Task to carry out
Lines that include "photo" make up the answer; copy all of them from the data below.

Entries shown
== == ==
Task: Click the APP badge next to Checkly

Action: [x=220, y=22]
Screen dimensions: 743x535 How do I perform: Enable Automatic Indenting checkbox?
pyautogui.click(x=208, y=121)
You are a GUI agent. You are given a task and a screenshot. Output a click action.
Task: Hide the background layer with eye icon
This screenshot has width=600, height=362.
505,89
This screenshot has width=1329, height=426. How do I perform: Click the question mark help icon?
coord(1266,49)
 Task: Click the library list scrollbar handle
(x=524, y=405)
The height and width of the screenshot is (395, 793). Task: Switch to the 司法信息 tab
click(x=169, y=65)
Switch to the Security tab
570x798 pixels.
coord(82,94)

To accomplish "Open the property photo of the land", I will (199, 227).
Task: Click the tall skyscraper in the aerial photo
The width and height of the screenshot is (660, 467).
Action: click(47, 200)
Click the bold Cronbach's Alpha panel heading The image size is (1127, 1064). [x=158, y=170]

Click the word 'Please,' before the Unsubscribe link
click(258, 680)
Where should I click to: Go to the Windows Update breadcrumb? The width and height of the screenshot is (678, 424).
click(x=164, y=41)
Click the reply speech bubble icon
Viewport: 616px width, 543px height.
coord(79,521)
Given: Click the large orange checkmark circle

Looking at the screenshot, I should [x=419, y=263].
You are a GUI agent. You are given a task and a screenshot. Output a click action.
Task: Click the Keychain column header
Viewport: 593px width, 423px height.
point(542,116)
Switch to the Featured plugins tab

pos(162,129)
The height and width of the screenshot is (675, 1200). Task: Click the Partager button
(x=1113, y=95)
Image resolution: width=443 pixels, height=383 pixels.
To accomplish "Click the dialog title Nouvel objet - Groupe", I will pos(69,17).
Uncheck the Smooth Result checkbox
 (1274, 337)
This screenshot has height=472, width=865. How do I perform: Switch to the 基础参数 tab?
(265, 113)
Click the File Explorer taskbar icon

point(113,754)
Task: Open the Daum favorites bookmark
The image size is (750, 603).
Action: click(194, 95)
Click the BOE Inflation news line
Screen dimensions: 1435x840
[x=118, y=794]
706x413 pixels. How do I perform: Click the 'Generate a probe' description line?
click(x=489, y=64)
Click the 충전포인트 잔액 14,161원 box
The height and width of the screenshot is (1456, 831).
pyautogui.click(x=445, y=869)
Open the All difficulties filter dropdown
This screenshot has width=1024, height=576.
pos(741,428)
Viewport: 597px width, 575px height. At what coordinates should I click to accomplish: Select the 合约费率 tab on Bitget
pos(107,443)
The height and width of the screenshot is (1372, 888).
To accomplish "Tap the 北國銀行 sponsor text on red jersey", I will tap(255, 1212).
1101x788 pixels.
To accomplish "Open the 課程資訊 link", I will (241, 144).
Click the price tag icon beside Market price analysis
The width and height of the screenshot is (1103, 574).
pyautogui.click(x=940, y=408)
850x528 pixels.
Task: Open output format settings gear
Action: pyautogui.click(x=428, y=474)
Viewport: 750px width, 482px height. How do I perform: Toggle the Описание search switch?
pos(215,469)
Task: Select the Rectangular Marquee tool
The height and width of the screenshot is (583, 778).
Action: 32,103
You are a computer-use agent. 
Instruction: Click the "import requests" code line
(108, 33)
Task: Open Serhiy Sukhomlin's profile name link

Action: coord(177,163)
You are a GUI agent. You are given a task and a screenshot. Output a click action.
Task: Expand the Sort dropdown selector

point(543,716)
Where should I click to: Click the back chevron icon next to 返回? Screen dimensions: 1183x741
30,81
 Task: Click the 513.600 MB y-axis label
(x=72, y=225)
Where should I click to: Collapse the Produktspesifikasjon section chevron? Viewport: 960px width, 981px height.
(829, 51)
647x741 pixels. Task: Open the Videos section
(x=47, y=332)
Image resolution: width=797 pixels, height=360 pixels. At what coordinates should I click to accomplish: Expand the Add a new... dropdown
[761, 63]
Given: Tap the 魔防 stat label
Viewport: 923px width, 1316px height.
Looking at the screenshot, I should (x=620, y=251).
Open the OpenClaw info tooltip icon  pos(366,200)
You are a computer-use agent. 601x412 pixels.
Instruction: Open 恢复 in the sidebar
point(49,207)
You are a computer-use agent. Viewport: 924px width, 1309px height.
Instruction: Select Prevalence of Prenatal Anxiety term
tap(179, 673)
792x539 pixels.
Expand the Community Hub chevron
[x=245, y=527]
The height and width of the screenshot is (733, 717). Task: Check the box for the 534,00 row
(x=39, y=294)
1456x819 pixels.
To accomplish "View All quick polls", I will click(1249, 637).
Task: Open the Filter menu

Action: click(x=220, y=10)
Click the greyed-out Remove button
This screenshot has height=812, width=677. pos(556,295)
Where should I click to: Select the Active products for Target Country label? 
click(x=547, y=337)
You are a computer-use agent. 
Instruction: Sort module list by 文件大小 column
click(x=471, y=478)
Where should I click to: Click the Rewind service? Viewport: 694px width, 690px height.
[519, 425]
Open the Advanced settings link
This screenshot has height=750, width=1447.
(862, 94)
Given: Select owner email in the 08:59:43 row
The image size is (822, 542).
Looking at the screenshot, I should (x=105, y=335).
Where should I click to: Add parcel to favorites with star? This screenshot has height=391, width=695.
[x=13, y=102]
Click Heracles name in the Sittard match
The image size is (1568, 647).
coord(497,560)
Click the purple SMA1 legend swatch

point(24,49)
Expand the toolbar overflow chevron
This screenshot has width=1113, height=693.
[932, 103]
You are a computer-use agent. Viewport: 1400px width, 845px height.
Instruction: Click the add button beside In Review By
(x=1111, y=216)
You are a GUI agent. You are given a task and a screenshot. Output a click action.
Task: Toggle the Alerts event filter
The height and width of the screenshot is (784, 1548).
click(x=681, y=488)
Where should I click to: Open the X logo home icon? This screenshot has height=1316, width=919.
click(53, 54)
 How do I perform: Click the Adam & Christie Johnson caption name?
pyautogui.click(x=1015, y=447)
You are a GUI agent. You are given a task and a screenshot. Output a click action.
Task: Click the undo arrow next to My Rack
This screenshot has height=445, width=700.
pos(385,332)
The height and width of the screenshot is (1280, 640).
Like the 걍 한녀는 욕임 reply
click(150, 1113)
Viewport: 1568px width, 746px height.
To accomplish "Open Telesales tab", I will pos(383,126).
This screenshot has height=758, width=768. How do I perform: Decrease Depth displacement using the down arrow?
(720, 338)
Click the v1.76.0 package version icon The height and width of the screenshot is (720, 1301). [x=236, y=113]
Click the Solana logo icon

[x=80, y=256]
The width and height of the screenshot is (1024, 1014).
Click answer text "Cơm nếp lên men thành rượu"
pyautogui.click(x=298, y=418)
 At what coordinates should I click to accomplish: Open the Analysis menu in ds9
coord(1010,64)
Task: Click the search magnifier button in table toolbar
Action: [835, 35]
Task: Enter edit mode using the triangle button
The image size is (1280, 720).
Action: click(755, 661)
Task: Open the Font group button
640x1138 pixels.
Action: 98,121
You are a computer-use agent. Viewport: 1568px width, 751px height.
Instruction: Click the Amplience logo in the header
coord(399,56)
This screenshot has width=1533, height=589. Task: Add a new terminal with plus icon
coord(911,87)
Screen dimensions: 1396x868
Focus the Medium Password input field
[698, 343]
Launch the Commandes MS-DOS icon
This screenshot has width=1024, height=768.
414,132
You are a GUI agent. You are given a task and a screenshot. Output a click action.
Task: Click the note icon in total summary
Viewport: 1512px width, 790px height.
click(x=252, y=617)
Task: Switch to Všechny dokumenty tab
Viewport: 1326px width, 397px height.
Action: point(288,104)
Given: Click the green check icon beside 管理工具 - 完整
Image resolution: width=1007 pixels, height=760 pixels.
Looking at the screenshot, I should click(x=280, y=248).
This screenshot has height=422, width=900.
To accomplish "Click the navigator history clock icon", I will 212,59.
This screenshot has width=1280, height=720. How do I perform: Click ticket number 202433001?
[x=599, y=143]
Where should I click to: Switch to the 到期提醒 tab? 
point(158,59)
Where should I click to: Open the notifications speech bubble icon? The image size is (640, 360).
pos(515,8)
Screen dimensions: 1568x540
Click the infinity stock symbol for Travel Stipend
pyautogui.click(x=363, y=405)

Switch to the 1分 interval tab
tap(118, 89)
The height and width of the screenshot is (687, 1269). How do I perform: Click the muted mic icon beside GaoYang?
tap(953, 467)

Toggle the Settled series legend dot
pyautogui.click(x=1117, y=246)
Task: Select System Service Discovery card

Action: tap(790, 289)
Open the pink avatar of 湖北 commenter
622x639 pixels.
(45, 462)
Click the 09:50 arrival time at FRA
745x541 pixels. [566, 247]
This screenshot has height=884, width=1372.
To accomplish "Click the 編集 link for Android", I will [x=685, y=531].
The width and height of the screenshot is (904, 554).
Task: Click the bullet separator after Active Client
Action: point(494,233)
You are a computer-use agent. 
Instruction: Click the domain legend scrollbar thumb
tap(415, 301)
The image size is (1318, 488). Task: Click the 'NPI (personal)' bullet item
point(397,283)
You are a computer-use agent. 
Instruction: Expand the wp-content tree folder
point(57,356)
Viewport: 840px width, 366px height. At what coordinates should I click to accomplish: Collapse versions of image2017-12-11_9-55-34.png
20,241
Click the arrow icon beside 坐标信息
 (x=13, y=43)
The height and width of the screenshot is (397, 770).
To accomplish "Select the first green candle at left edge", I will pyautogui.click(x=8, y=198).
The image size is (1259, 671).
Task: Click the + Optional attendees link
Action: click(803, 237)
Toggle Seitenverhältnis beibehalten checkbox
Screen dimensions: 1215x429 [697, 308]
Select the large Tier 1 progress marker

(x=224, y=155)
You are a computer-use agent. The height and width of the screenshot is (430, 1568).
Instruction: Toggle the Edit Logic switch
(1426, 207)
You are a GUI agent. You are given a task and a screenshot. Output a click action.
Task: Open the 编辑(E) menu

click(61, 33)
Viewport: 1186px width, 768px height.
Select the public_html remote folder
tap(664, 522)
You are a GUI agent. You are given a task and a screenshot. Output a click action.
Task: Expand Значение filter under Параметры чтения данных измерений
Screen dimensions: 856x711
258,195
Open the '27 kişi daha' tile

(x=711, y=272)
== == ==
Answer box
To accomplish "Open the property photo of the land", I will (199, 227).
Task: Click the tall skyscraper in the aerial photo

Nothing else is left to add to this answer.